Le pont rêvé des mafiosi

par Marcelle Padovani |  publié le 30/05/2025

Le Pont des Soupirs n’est plus le pont le plus célèbre d’Italie. Il est aujourd’hui coiffé au poteau par le pont suspendu qui devrait relier bientôt la Sicile à la Calabre.

Maquette du projet du pont suspendu au-dessus du détroit de Messine présenté à Rome, le 12 février 2010. (Photo de Gabriele Maricchiolo/ NurPhoto via AFP)

Perché à 75 mètres au-dessus du houleux détroit de Messine, l’édifice long de 3 kilomètres fait rêver les mafiosi de la Cosa Nostra et de la ‘Ndrangheta, comme viennent de le confirmer les magistrats italiens,   

Découvrant la semaine dernière l’intérêt suscité par le projet architectural auprès des ténors de la mafia, cinq parquets ont enquêté sur ce chantier colossal, prêt à démarrer. Mais pourquoi ce pont intéresse-t-il autant les criminels ? 

Il y a déjà les terres situées autour des deux piliers, en Sicile et en Calabre, où seront stockées les matériaux nécessaires au chantier, et ensuite, les sociétés montées de toutes pièces pour monopoliser la sous-traitance.
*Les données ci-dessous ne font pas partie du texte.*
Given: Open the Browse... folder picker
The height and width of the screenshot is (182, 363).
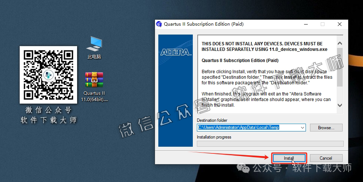Looking at the screenshot, I should click(326, 127).
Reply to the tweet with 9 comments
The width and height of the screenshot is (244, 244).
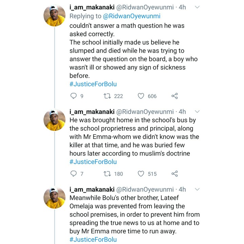click(74, 96)
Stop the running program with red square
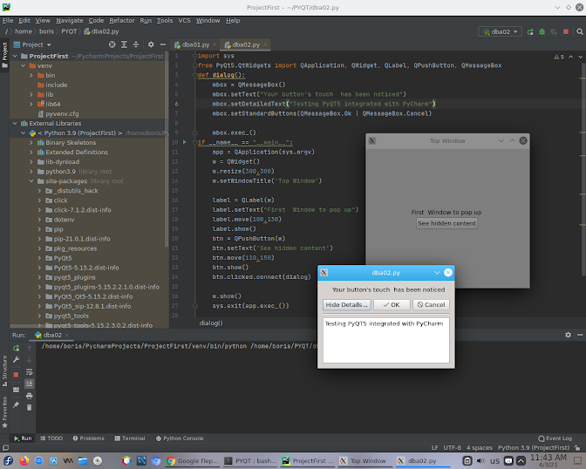586x469 pixels. 566,31
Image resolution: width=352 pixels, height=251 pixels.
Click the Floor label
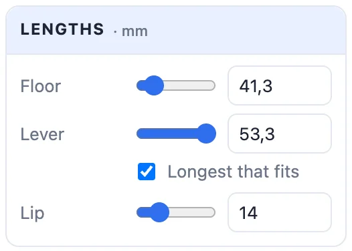(x=41, y=86)
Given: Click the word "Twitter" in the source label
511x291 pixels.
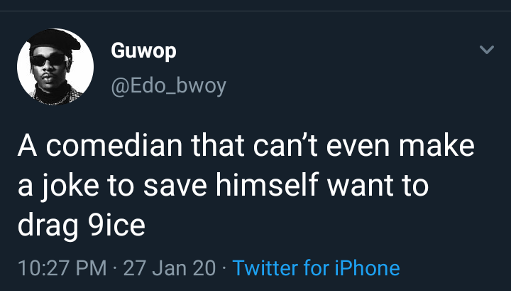Looking at the screenshot, I should click(x=265, y=268).
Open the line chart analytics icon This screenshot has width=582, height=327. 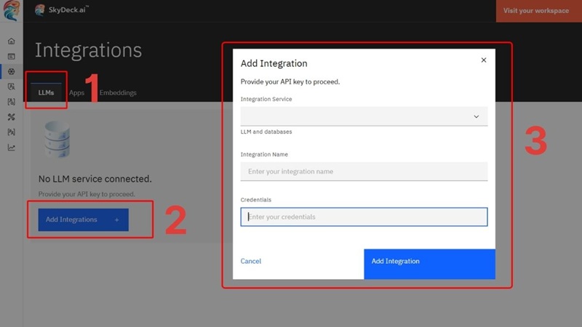[11, 148]
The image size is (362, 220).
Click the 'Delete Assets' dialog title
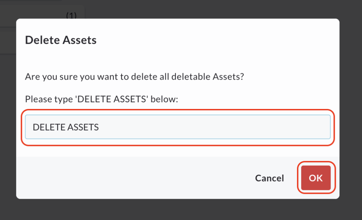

Vu comme ça, il aurait été surprenant que le crime organisé, toujours aussi présent dans les deux régions, n’essaye pas de profiter des 14 milliards d’euros investis dans le projet, et ce, en dépit de la répression qui s’appuie sur une législation spéciale et des structures inédites de lutte antimafia. 

La curiosité des enquêteurs avait déjà été piquée fin avril grâce à une histoire révélée par le parquet de Caltanisetta en Sicile : la mise en accusation, pour la première fois dans l’histoire de la guerre anti crime, d’un magistrat membre de la DNA (Direction nationale antimafia). Celui-ci aurait fourni des informations concernant les enquêtes judiciaires en cours sur les infiltrations mafieuses dans la préparation du chantier. En attendant que la justice examine, tranche et juge, le patron de la DNA, Giovanni Melillo, a immédiatement renvoyé le magistrat trop bavard. Les médias italiens, bien sûr, en ont fait les choux gras.

Ces péripéties ont mis en lumière les défaillances du projet, jugé trop couteux, trop dangereux et inefficace par des myriades d’écologistes, d’ingénieurs et de vulcanologues. Le député écologiste Angelo Bonelli rappelle ainsi dans l’ordre : « les risques sismiques importants de la région », « les vents violents et les marées » , qui contraignent, 70 jours par an, à fermer à la navigation les eaux du détroit. Pour faciliter la circulation en Calabre et en Sicile, ajoute-t-il, « ce n’est pas un pont qu’il faudrait, mais des autoroutes et des routes suffisamment larges et sécurisées des deux cotés du détroit de Messine ». Pour autant, ces solutions ne sont pas nécessairement compatibles avec les intérêts de la mafia… Affaire à suivre.